圓朝怪談/(身辺雑記)
- 2015/10/18(Sun) -
 多忙である・・・、ちいとも儲からないが。

 次の金曜まで「死の原稿ロード」が続くが、ま、生きていくためには仕方あるまい。


 普段、仕事中はNHKのFMかAM、あるいはNACK5を流しているのだが、最近はNHKでさえ子供じみたつまらん番組が流れたりする。そういうときはニコ動やyoutube、CDなどで落語の長講を流すことが多い。

 数年前から、意識的に歌丸師匠と小朝の高座はできるだけ聞きに行くようにしているので、自宅で聞くのもこの2人が多い。

 歌丸師匠といえば、大圓朝の長講である。

 大作『真景累ケ淵』を生で聞きたくて、2年がかりで独演会に通い、来月ようやく最終話である「お熊の懺悔」に至る。

 もっとも、ニコ動に「豊志賀の死」も含む全話がアップされているので、もう何度となく聞いているわけだが、話芸はやはり高座で聞くに限る。

 そういう意味で、先々月は「豊志賀の死」、先月は「お札はがし(怪談牡丹灯篭)」と、圓朝怪談を立て続けに高座で、しかもなんと小朝の語りで聞くことができたのはたいへんうれしかった。

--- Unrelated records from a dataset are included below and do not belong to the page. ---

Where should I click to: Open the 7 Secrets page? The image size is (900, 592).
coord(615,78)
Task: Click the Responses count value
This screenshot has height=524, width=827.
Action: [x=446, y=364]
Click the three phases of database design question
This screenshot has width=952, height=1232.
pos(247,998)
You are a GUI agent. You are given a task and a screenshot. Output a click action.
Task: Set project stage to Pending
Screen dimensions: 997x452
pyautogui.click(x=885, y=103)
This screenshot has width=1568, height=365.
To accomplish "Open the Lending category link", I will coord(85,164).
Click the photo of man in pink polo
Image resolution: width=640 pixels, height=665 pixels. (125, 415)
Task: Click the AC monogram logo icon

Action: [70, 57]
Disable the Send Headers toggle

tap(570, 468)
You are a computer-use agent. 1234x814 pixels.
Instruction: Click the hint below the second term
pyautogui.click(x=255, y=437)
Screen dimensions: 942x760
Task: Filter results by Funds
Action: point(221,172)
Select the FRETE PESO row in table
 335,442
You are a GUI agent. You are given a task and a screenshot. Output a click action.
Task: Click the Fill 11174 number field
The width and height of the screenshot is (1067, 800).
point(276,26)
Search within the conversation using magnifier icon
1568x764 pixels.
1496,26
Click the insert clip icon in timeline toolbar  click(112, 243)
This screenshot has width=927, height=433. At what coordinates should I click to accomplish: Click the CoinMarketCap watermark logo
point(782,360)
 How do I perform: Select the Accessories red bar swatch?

 歌丸師匠に比べると、話の構成や話芸としてのテクニックでは小朝の方が上手である。しかし、語り口の「味わい」という点では、やはり歌丸師匠の方が、二枚も三枚も上だ。

 また先月の高座での小朝の「お札はがし」だが、手元に1990年代後半に録音された小朝自身による同作のCDがあり、聞き比べると昔の方がぜんぜん上手かった・・・。

 小朝ほどの芸達者でも、このようなことがある。

 話芸に限らず、武芸も含めて芸事には、“上達”もあれば“下達”もあるということか。

 もっとも、腐っても小朝である。あくまで、本人のかつての録音と比べると下手だったということであり、十分に聞かせる芸であったのは言うまでもない。


 というわけで、今日もきょうとて累ヶ淵を聞きながら、紀州・熊野の原稿を書くとしよう。

 しかし、本当に今週末までに、すべての締め切りがクリアできるのだろうか? 正直、私には、はなはだ自信がない・・・・。